DE LUNES A LUNES
La Ley 30823 ha
delegado en el Poder Ejecutivo la facultad de legislar, por el plazo de sesenta
días calendario, en materia de gestión económica y competitividad, integridad y
lucha contra la corrupción, en materia de prevención y protección de personas
en situación de violencia y vulnerabilidad y en materia de modernización de la
gestión del Estado.
En lo que
respecta a la lucha contra la corrupción hay que admitir que hay arbitrajes que
se organizan con el deliberado propósito de dilapidar los fondos públicos y que
para lograr sus objetivos se valen de diversos artilugios pero básicamente de
la complicidad de varios actores: funcionarios públicos, árbitros y
proveedores. En realidad son montajes que no deberían llamarse arbitrajes
porque para que haya arbitraje debe necesariamente haber algún conflicto y en
estos casos no lo hay, todos están confabulados y coludidos con el mismo fin,
razón por la que a menudo digo que eso es un circo o cualquier cosa, menos
arbitraje.
En materia de
modernización de la gestión pública, el Gobierno deberá, entre otros encargos,
mejorar la Ley de Contrataciones del Estado 30225 a efectos de impulsar la
ejecución de políticas nacionales y sectoriales mediante la agilización de los
procesos de contratación, adecuar la aplicación del procedimiento de
adjudicación simplificada para la construcción de establecimientos
penitenciarios y centros juveniles así como fortalecer al OSCE y a la Central
de Compras Públicas para fomentar la eficiencia.
No está demás
destacar que las modificaciones propuestas parten de la premisa de que el
Estado pierde la gran mayoría de arbitrajes y que, en esas circunstancias,
según se cree, es indispensable disminuir el número de arbitrajes, que
actualmente es excesivo. Esto último es verdad. Lo primero no. Las entidades no
pierden la gran mayoría de arbitrajes. Está demostrado que los tribunales
arbitrales les ordenan pagar el 43 por ciento de lo que se les demanda. La
cifra todavía puede bajar más si las estadísticas revelaran lo que realmente
pagan habida cuenta de que hay una larga lista de espera, de deudas
incobrables, de deudas castigadas y de cumplimientos parciales, tardíos y
defectuosos que no acarrean ningún interés moratorio, a despecho de lo que la
legislación exige. La máxima en algunos sectores de la administración pública
es, según una cita que se le atribuye a un antiguo broadcaster, no pagar las
deudas viejas y dejar envejecer las nuevas.
Las entidades,
por otra parte, demandan sólo en el cinco por ciento de los casos y los
proveedores en el 95 por ciento. Que el Estado obtenga resultados favorables en
el 57 por ciento de los montos que se le reclaman, habiendo demandado sólo en
el cinco por ciento de los casos es un resultado altamente satisfactorio que
pone en evidencia que las entidades se defienden mucho mejor de lo que se
piensa.

## DATOS SIN PROCESAR
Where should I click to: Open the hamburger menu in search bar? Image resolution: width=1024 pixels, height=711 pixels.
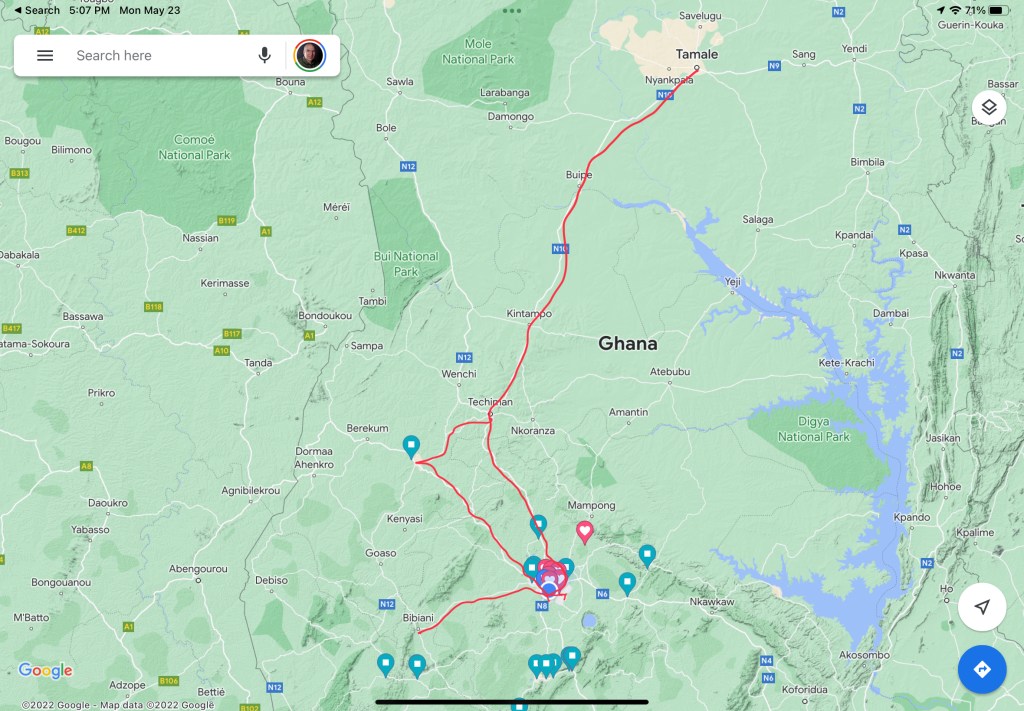coord(45,55)
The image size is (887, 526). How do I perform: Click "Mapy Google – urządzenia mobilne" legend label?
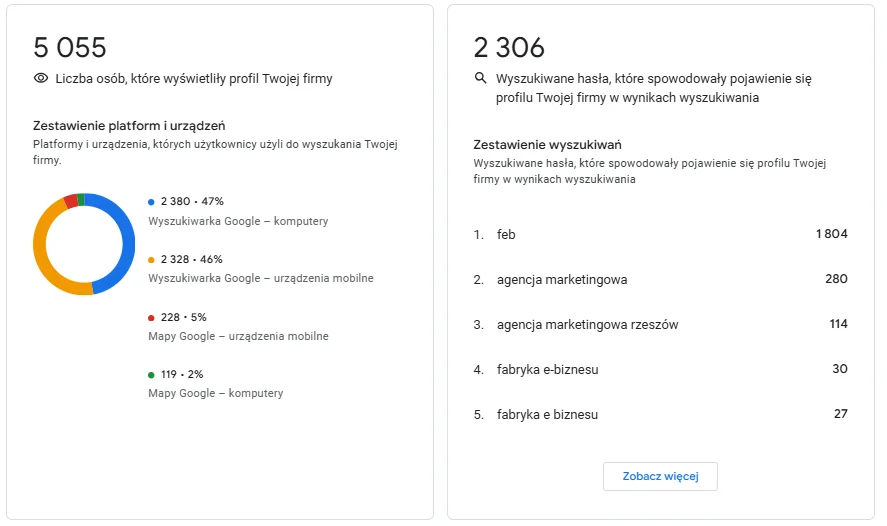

## TAREAS PROPUESTAS
A - Según el artículo sobre arbitrajes, ¿qué actores se confabulan en los montajes que dilapidan fondos públicos? Nombra a todos.
B - Responde, por favor, estas preguntas sobre el artículo sobre arbitrajes:
(i) ¿Por qué plazo delega la Ley 30823 la facultad de legislar?
(ii) ¿Qué porcentaje de lo que se demanda a las entidades les ordenan pagar los tribunales arbitrales?
(iii) ¿En qué porcentaje de los casos demandan los proveedores?
C - Prosigue el artículo sobre arbitrajes después de su última oración.
Las líneas no hacen falta para resolver nada.

## RESPUESTAS POR TAREA
A - Funcionarios públicos, árbitros y proveedores.

B -
(i) Sesenta días calendario.
(ii) El 43 por ciento.
(iii) En el 95 por ciento.

C -
Algunas de las
modificaciones que han trascendido, sin embargo, no parecen apuntar en la
dirección de la tarea encomendada, al menos en lo que respecta al régimen
vigente de solución de controversias durante la etapa de ejecución contractual.
Se ha planteado, por ejemplo, exigir una fianza del tres por ciento del monto
del contrato como requisito para iniciar un arbitraje de cualquier cuantía. En
segundo lugar, se ha propuesto resucitar el Registro Nacional de Árbitros único
y obligatorio en el que debe estar inscrito todo aquel que quiera desempeñarse
como árbitro. De otro lado, se pretende condenar a los centros de arbitraje a
ser solo sedes o secretarías de los procesos que ellas administran, creándose
un monopolio para que sólo el Organismo Supervisor de las Contrataciones del
Estado haga designaciones y resuelva recusaciones.
La sugerencia
formulada destinada a exigir como requisito para iniciar un proceso arbitral la
presentación de una fianza por una suma equivalente al tres por ciento del
monto del contrato de que se trate me aseguran que se inspira en idéntico
requisito que se obliga a adjuntar a la apelación que se interpone contra el
otorgamiento de la buena pro durante el procedimiento de selección. La
comparación, empero, no es correcta. Cuando el postor impugna lo que hace es
objetar la adjudicación que se ha hecho a favor de un tercero por el íntegro
del contrato, razón por la que la garantía que se le solicita es por el íntegro
del monto en disputa a efectos de asegurarse de que apelen sólo aquellos que
realmente estiman que se han vulnerado sus derechos. Lo contrario –es decir, no
exigir ninguna fianza– sería absurdo pues absolutamente todos los postores en
todas las licitaciones y concursos, excepto el ganador, interpondrían el
recurso y el Tribunal de Contrataciones del Estado explotaría porque su carga
procesal se rebasaría por completo.
Es verdad que hay
un número excesivamente elevado de arbitrajes. No se los puede disminuir con
disposiciones que corresponden a otras situaciones o encareciendo el ejercicio
regular de un derecho. Formalizar una reclamación durante la ejecución del
contrato tiene unos costos, generalmente elevados, que tienen un efecto
disuasivo y que no tiene la impugnación durante el procedimiento de selección.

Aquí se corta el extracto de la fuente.